Hadoop was designed as a big data system; it is distributed and can handle massive data sets by coordinating the computation power of a large number of commodity machines. I will introduce the Hadoop big data framework.
The Hadoop Big Data Framework
Hadoop is one of the representative approaches for dealing with big data challenges. Compared with traditional data frameworks, Hadoop redefines the way data is managed and analyzed by leveraging the power of computing resources composed of commodity hardware.
What is Hadoop?
Hadoop was first developed as a big data processing platform from 2006 at Yahoo! The idea is based on Google’s MapReduce, which was first published by Google based on their proprietary MapReduce implementation. Hadoop is implemented using java and was open sourced under Apache license. In the past few years, Hadoop has become a widely used platform and runtime environment for the deployment of Big Data applications.
Hadoop was designed to be parallel and resilient. It was built to work on commodity hardware and can automatically recover from failures. Despite of its success as being a big data platform, Hadoop is notorious for its difficulty in configuration and management. A few Hadoop oriented companies were founded to provide enterprise ready Hadoop distributions and Hadoop based big data solutions.
Although designed for processing big data, sometimes the distributed parallel computing framework can be useful for dealing with small data but big computation problems. One such example is the computation of pi (π) shipped with the Hadoop sample package.
Next I will introduce the data management and computation framework, identifying their differences from traditional data systems.
Data Management with HDFS
Hadoop Distributed File System (HDFS) is the default filesystem of Hadoop. It was designed as a distributed filesystem that provides high-throughput access to application data. Data on HDFS is stored as data blocks. These data blocks are replicated on several nodes and checksums of the blocks are computed. In case of checksum error or system failure, erroneous or lost data blocks can be recovered from backup blocks located on other nodes.

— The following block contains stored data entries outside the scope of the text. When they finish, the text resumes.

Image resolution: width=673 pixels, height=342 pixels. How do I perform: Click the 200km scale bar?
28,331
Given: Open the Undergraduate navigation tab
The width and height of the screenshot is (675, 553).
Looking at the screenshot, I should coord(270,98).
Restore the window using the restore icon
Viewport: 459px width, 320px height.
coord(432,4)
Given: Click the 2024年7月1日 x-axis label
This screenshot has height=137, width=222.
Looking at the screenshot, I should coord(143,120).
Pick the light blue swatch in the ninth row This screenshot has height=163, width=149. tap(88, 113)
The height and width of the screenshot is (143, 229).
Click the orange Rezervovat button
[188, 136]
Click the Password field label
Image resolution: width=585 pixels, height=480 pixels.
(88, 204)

HDFS has two types of nodes, NameNode and DataNode. NameNode keeps track of the metadata such as location of data blocks in main memory. DataNode holds data blocks, and communicates with clients for reading and writing of the blocks. In addition, DataNode periodically reports the list of its hosting blocks to the NameNode.

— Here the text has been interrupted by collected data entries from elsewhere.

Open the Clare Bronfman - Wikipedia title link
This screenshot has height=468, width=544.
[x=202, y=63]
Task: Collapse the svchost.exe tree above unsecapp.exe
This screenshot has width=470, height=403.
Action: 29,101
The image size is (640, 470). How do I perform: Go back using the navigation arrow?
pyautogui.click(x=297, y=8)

Some HDFS configurations contain a SecondaryNameNode, which maintains a backup of the HDFS filesystem image, once the NameNode crashes, the whole filesystem can be recovered from the SecondaryNameNode. Unfortunately, SecondaryNameNode is not a hot backup of the NameNode. Newer versions of Hadoop have introduced a feature called high availability (HA), which has two or more NameNodes, one of which is the primary and others are hot backup of the primary. When the primary NameNode fails, one of the backups can automatically become the new primary NameNode, reducing the system downtime to the minimum.
Unlike traditional database systems, where data records are managed by a DataBase Management System (DBMS), no schema constraints exist among the data sets. Due to this reason, HDFS is also known as a NoSQL database.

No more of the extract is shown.